In addition to Roane State, Cleveland State, and Chattanooga State, other consortium members are:
- Columbia State Community College,
- Dyersburg State Community College,
- Jackson State Community College,
- Motlow State Community College,
- Nashville State Community College,
- Northeast State Community College,
- Pellissippi State Community College,
- Southwest Tennessee Community College,
- Volunteer State Community College,
- Walters State Community College, and
- all Tennessee Technology Centers.
“This award is representative of the strong, quality programs our institutions provide,” TBR Chancellor John Morgan said. “It is an excellent example of how our TBR institutions collaborate to meet the needs of our students and our state, and I appreciate President Goff for his leadership on this project. By providing more training of the type we know is in demand, we will help increase the number of Tennesseans with quality credentials to continue strengthening our state’s economy.”
The grant also supports the Complete College Tennessee Act, the landmark 2010 state legislation designed to boost the number of Tennesseans with college degrees, the release said.
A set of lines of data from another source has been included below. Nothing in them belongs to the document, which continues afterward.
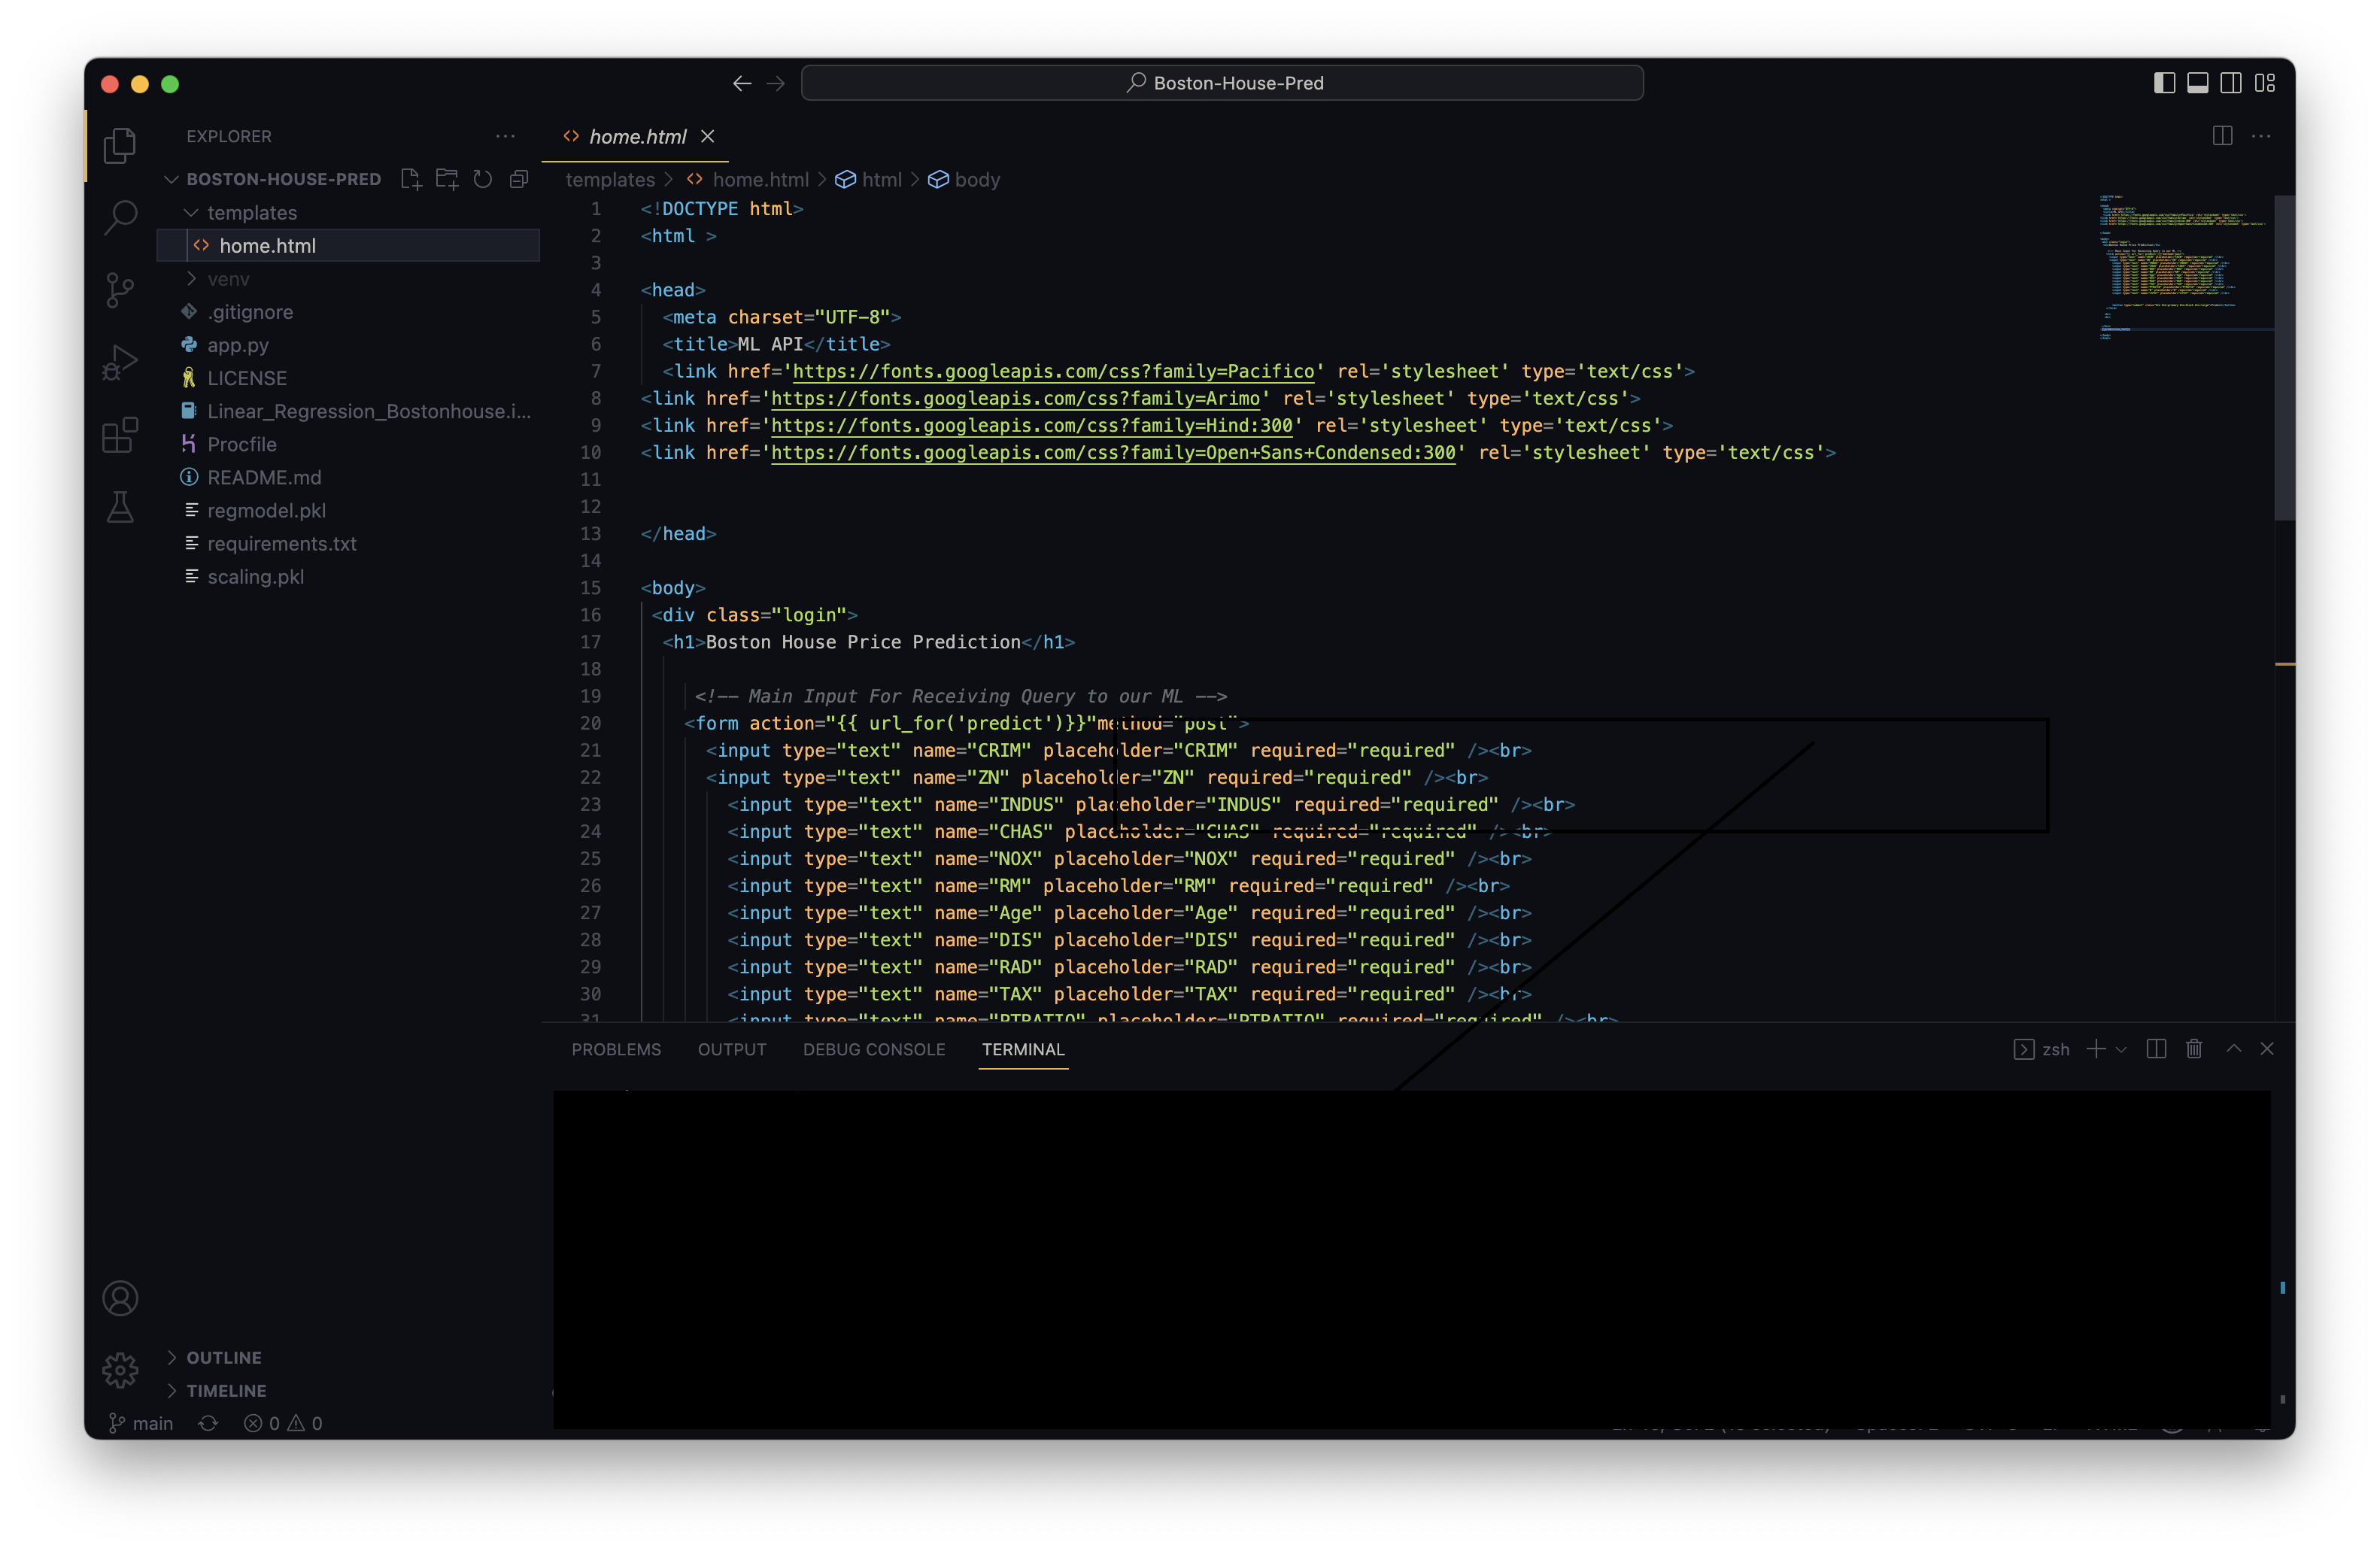The image size is (2380, 1551).
Task: Expand the OUTLINE section
Action: coord(224,1357)
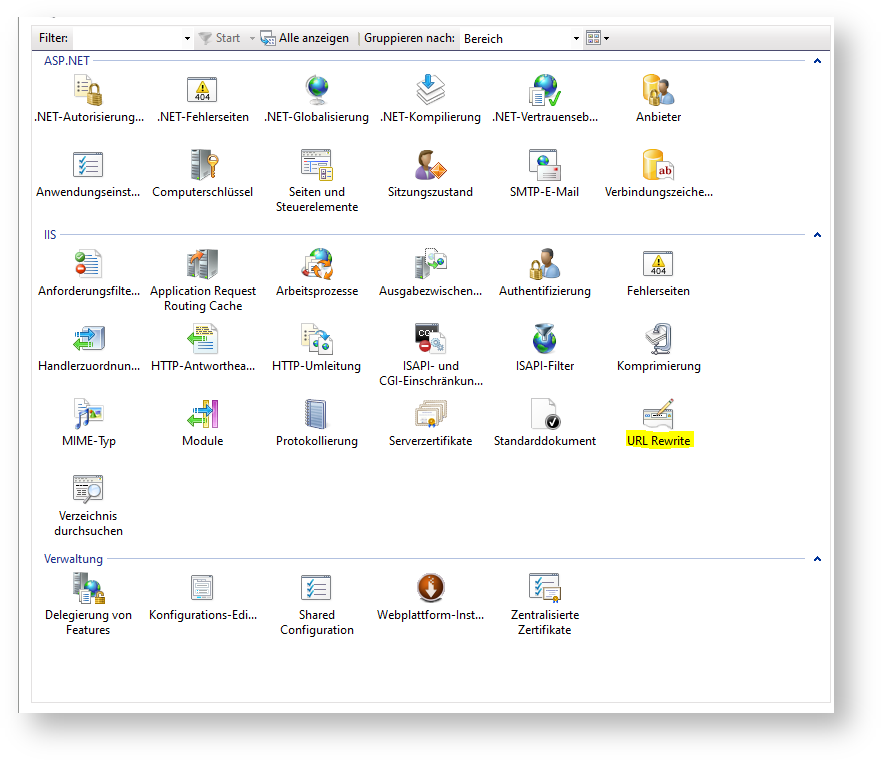The image size is (882, 761).
Task: Click into the Filter input field
Action: point(130,38)
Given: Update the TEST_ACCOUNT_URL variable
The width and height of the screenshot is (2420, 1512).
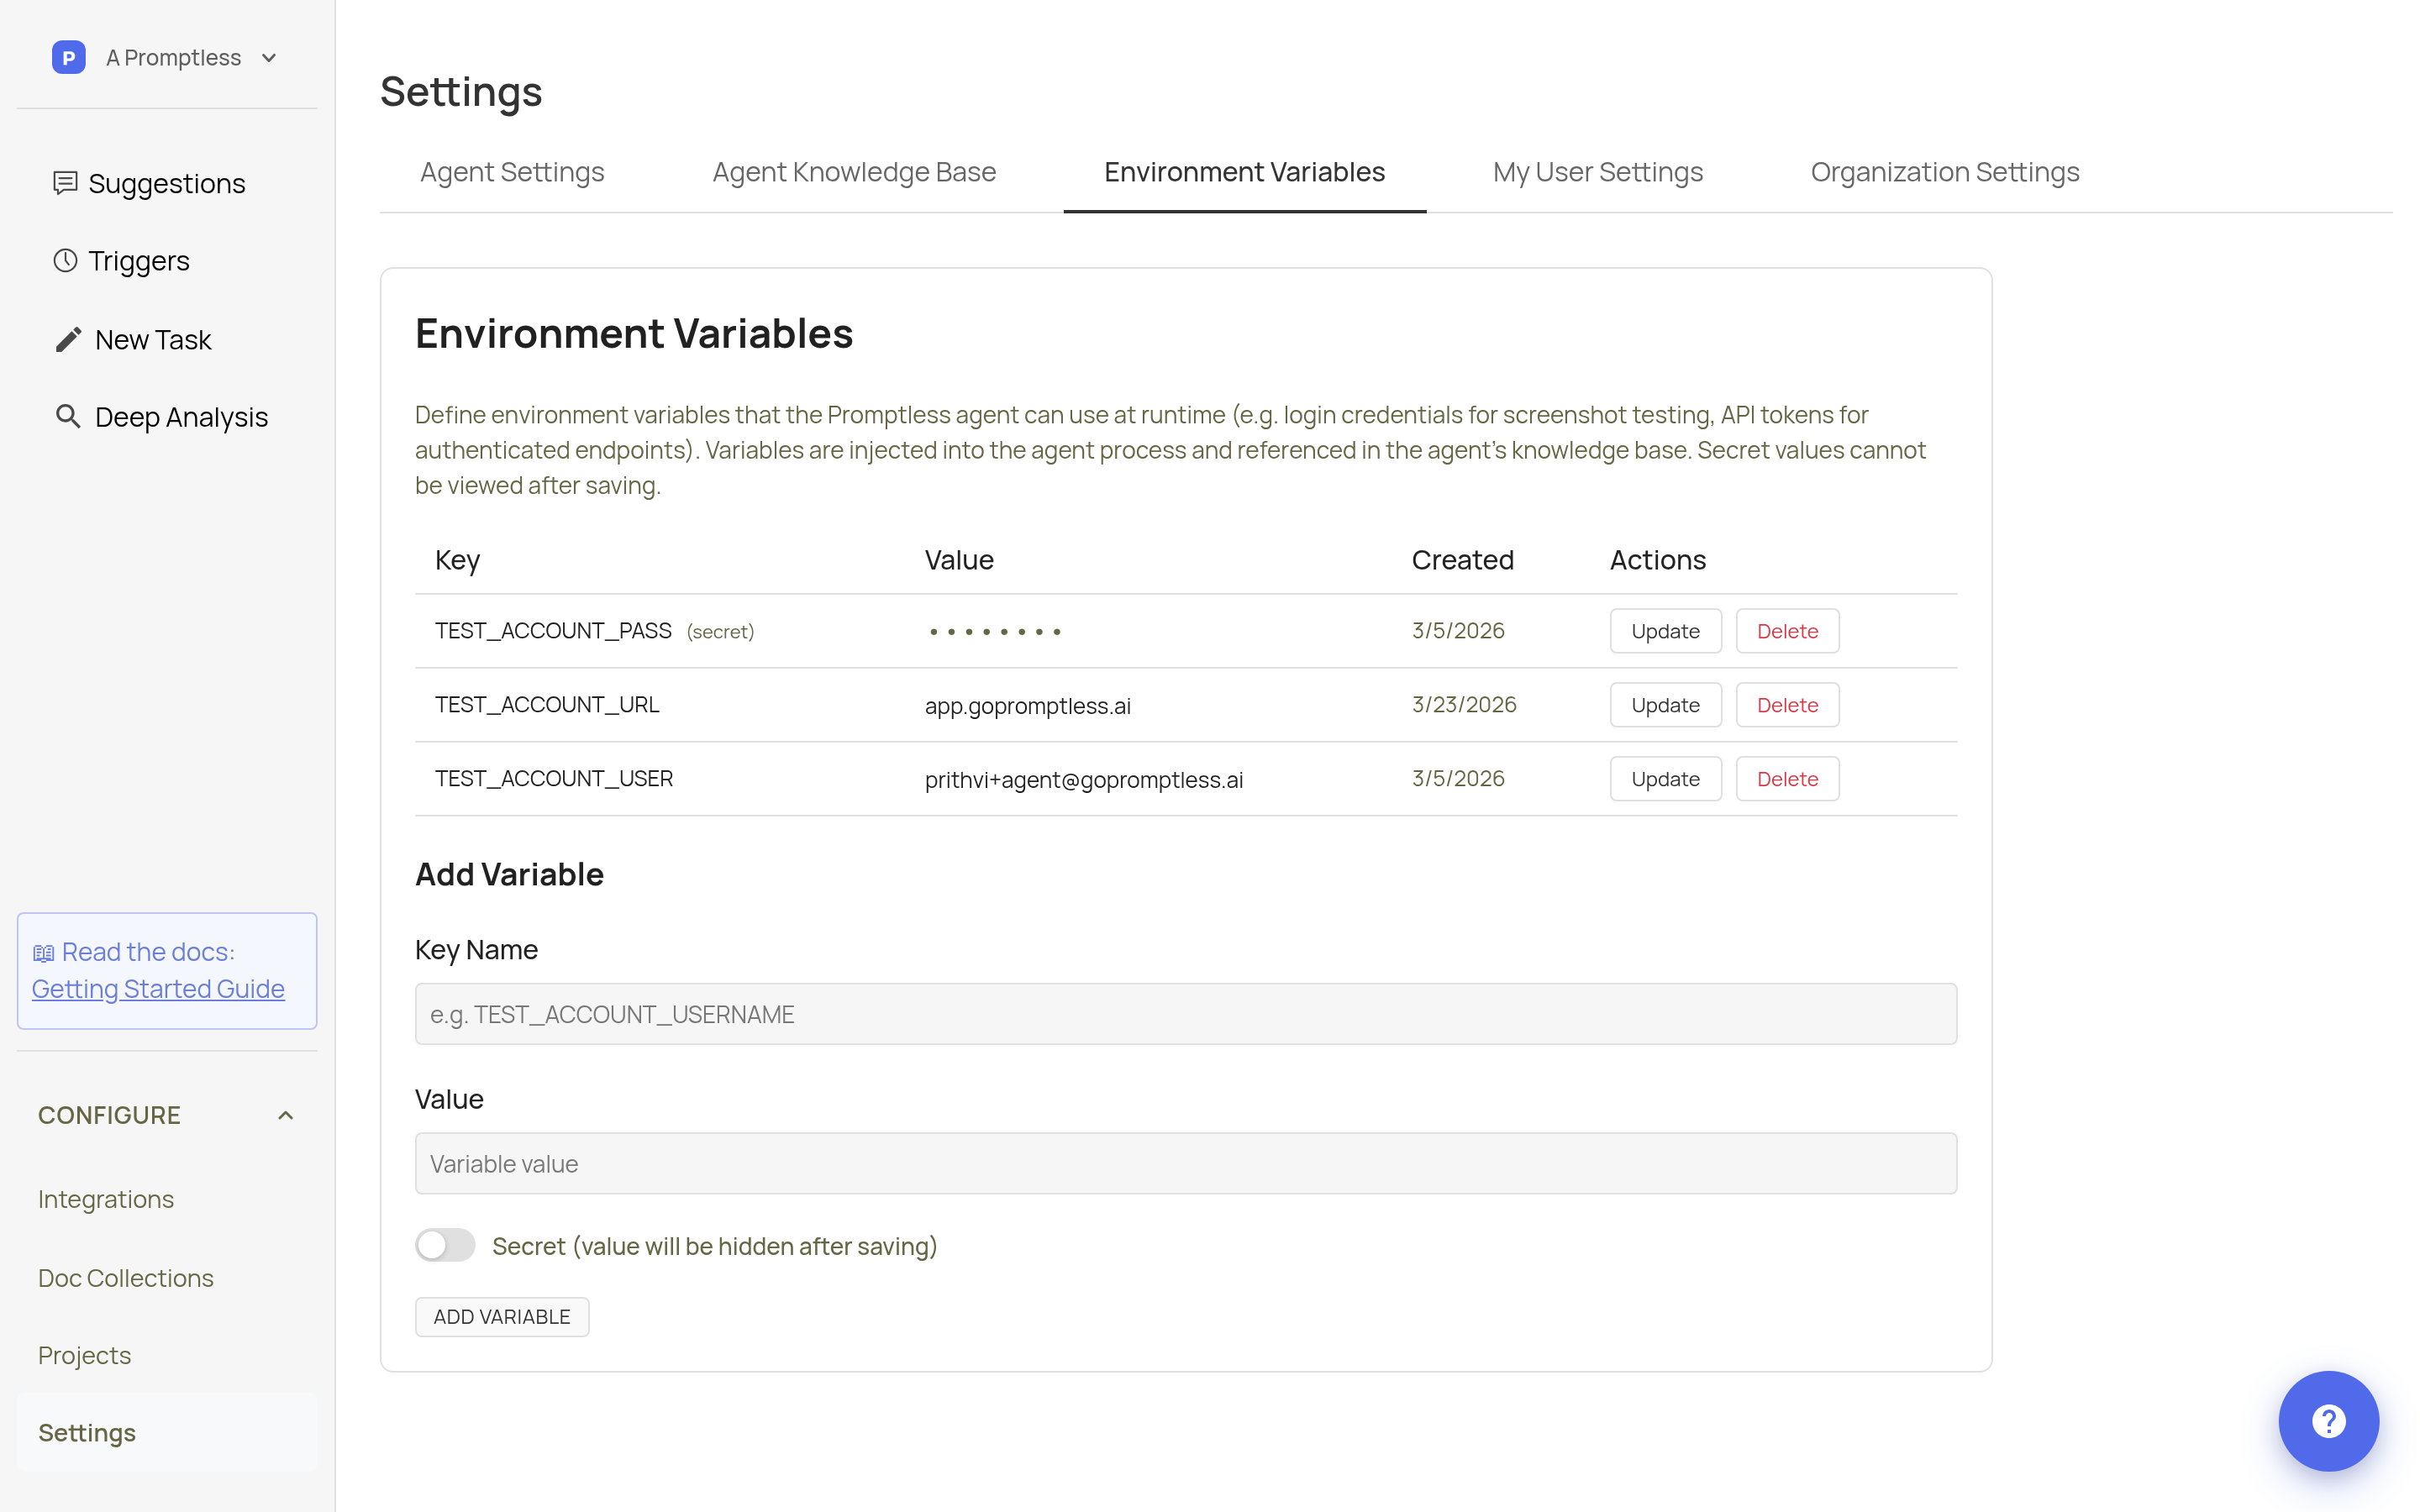Looking at the screenshot, I should pyautogui.click(x=1664, y=704).
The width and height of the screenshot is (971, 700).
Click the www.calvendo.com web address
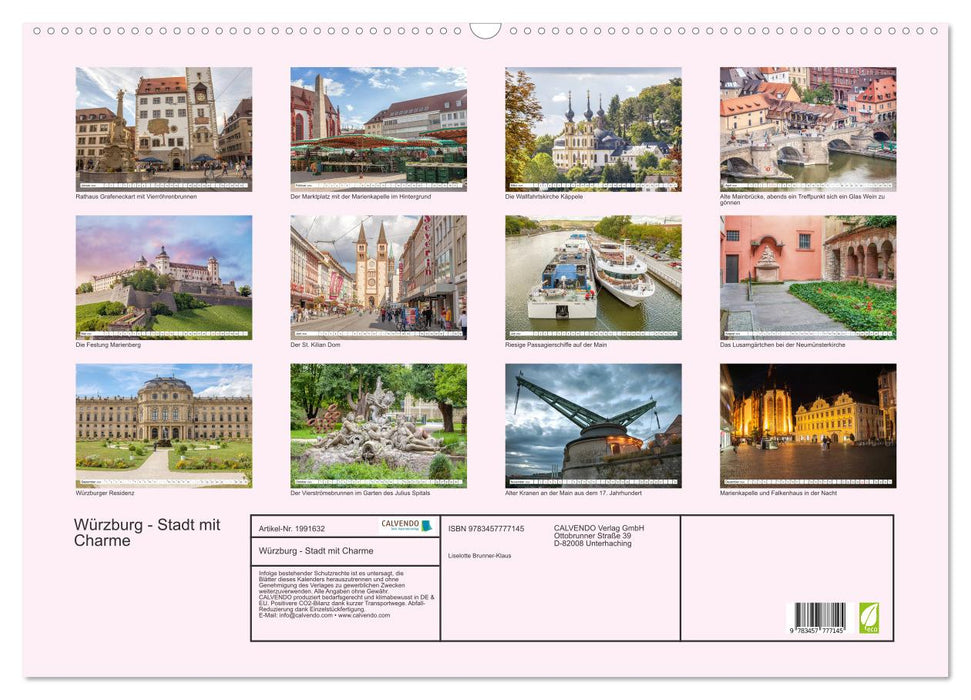[362, 618]
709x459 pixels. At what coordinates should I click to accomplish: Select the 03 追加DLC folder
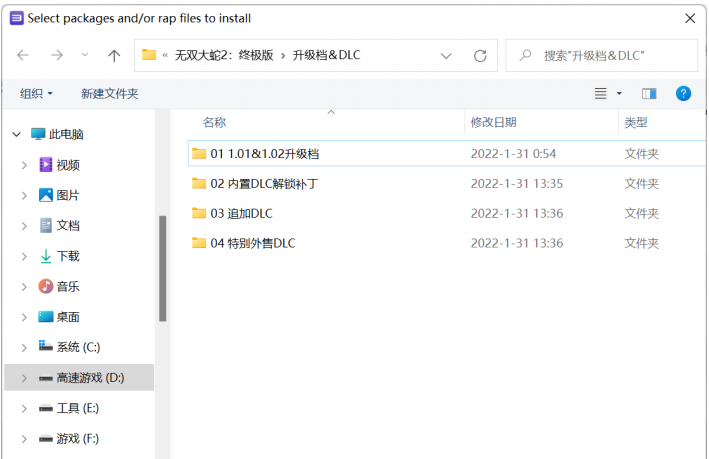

For example, Rx-Tennessee includes funds for “completion coaches” to help students stay on track and finish their degrees and money for online tutoring and many other student support programs.
“The student support programs funded by the grant will be instrumental in helping Tennessee produce more college graduates,” Goff said. “Many community college and Technology Center students need guidance and support, and with the grant, we will have more resources to help students succeed in college.”